Alors que le jour commence à peine à décliner.
– Regardez c'est la Caravane ! Crie une jeune femme avec un air ravi.
Je tourne la tête dans sa direction et tout le monde en fait autant avant de regarder le doigt pointé vers des silhouettes mouvantes ondulante sous la chaleur. Certain sont a cheval, la pluparts sont à pieds. Lorsqu'ils s'approchent je ne vois ni armes ni bâtons. Ces gens là on l'air tellement plus pacifique que ceux qui nous trainent. Pourtant, ils s'étreignent les uns les autres comme des amis pourraient le faire.
Un homme âgé me regarde, de ses deux yeux rieurs surmontés d'épais sourcils blancs et broussailleux. Il n'y a ni colère, ni dégout quand il me regarde.
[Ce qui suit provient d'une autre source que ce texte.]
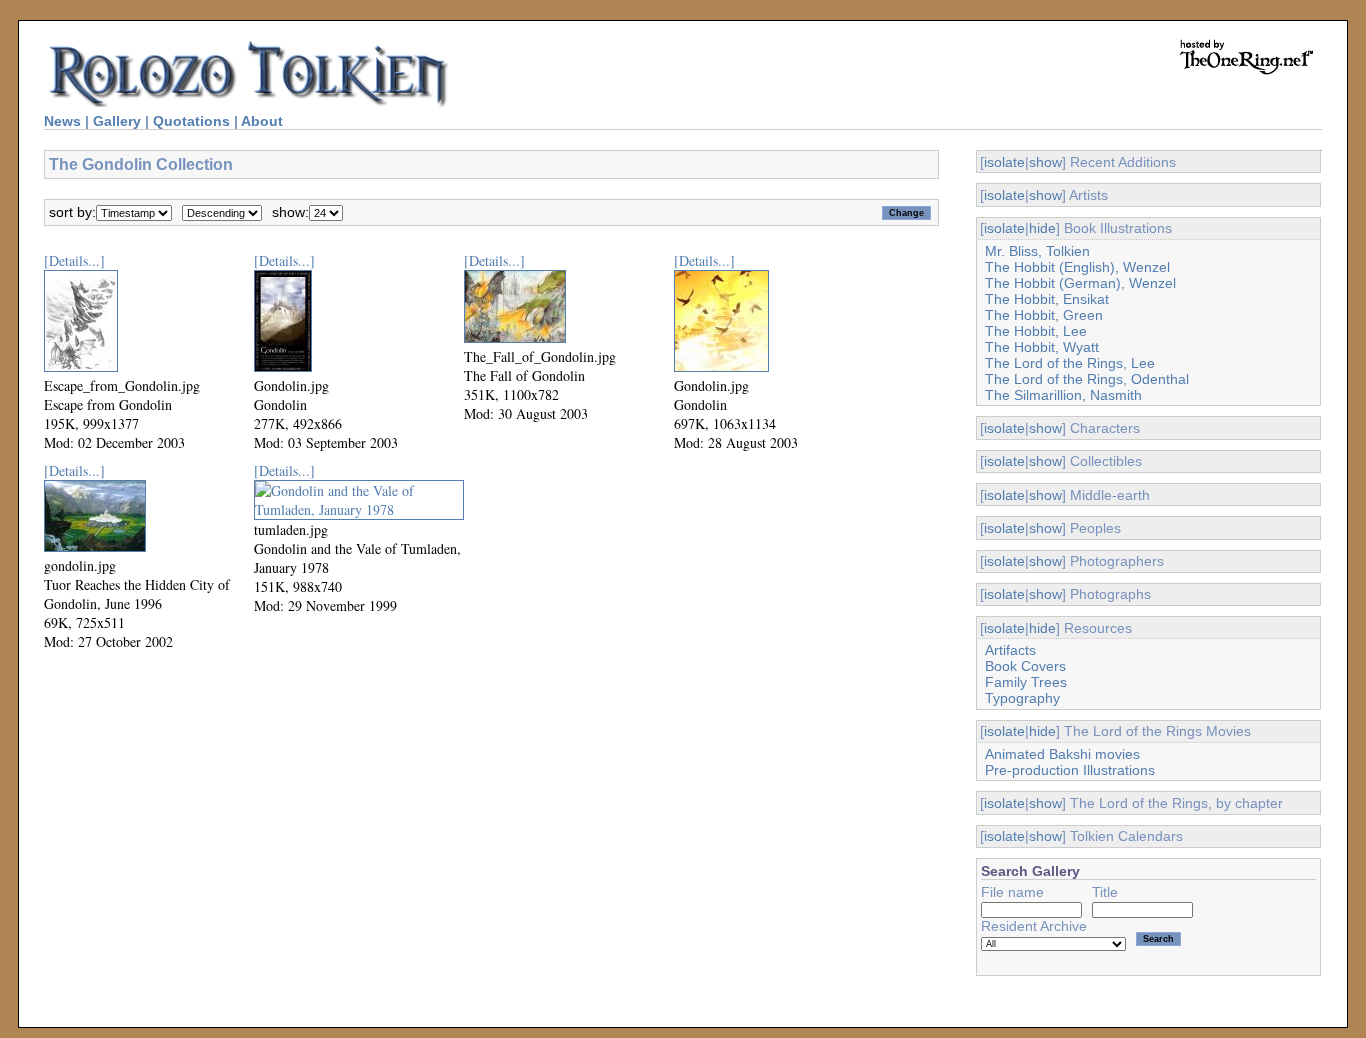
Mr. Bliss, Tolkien (1037, 251)
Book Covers (1025, 666)
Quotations (191, 121)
– Que fais tu attachée ici mon enfant ?
Je tente de parler, mais de ma bouche ne sortent que des balbutiements étranglés. Finalement je rends le peu d'eau que mon corps possède en laissant couler mes larmes.
– Na te laisse pas attendrir, c'est une traitresse. Elle a trahi les siens.
Je secoue la tête, désespérée.
–Faux, c'est faux.
Ma voix tiens plus du coassement qu'autre chose mais peu importe. En cet instant je veux que cet homme me croit, je ne veux pas que son regard sur moi change. Je lève le visage, offrant mes larmes au ciel, priant pour qu'il me croie.
– Peu importe.
Puis tournant les talons, disparaît dans la foule mélangée.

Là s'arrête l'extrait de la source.